■ Exercise directions:
Recast the material from the line containing "Where should I" through the line containing "click(x=190, y=21)" as a two-column CSV with the headers instruction and response. Each record goes in one row, with its text and its answer each in a single quoted field, line breaks replaced by spaces, and the pictures left out.

■ Data shown:
----

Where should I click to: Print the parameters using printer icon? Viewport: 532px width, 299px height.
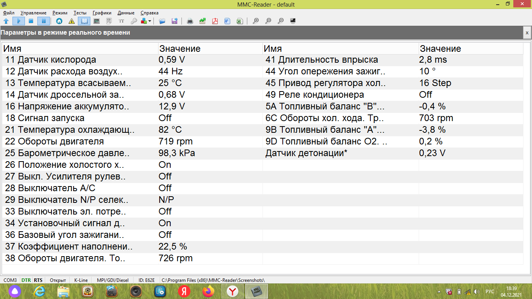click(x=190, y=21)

----

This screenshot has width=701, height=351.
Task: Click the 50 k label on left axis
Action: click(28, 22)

----

■ Completed exercise:
instruction,response
"Where should I click to: Print the parameters using printer icon? Viewport: 532px width, 299px height.","click(x=190, y=21)"